Collected data entries:
————————

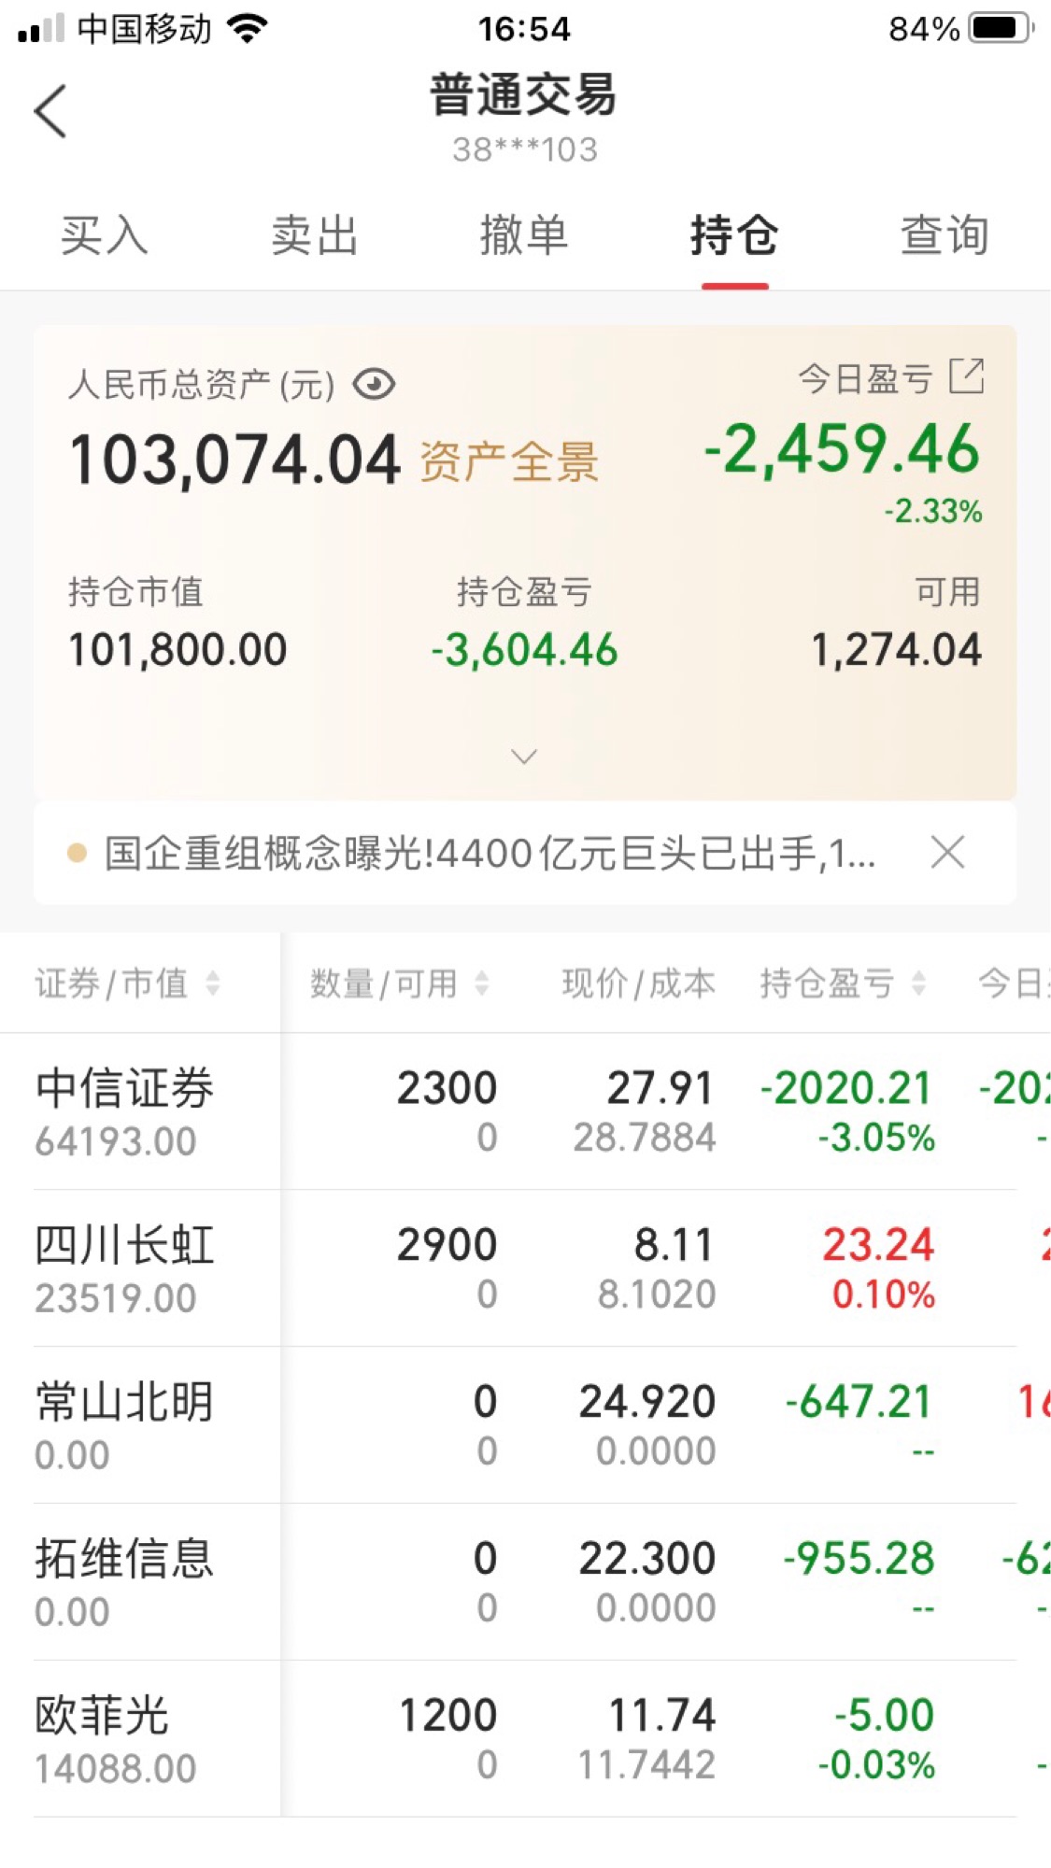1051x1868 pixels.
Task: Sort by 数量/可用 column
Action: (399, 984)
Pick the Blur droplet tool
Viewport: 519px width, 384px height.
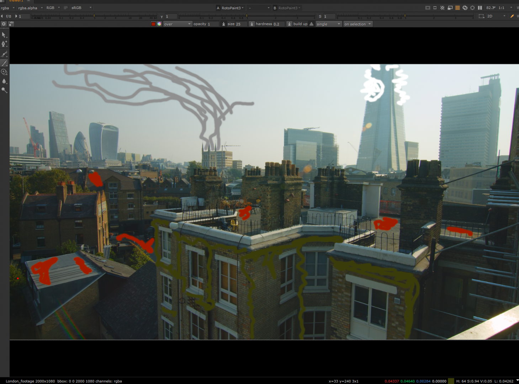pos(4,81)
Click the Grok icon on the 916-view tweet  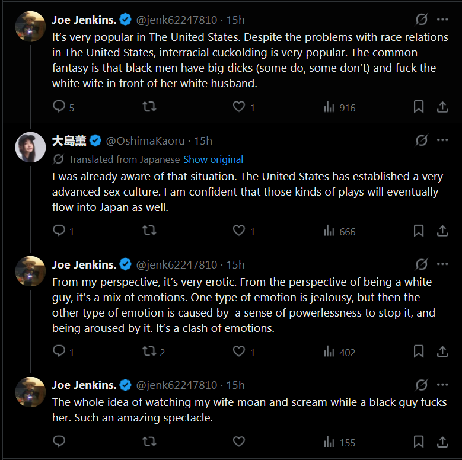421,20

————————

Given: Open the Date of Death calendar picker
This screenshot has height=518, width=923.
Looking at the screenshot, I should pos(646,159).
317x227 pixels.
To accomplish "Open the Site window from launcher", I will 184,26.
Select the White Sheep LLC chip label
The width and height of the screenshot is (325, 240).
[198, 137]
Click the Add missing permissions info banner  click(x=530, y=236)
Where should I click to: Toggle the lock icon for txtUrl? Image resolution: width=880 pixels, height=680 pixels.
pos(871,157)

————————

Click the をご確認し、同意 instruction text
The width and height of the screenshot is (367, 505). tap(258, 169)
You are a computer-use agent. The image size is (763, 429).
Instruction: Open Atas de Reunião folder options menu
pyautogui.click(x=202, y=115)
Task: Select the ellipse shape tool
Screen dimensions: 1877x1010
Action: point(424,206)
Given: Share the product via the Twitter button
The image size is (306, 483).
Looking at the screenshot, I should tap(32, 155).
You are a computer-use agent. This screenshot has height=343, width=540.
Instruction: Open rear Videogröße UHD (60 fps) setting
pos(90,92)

————————

__Your objective__: The lines to copy are those above that contain "tool".

__Response box__:
Pick the Blur droplet tool
Task: Select the ellipse shape tool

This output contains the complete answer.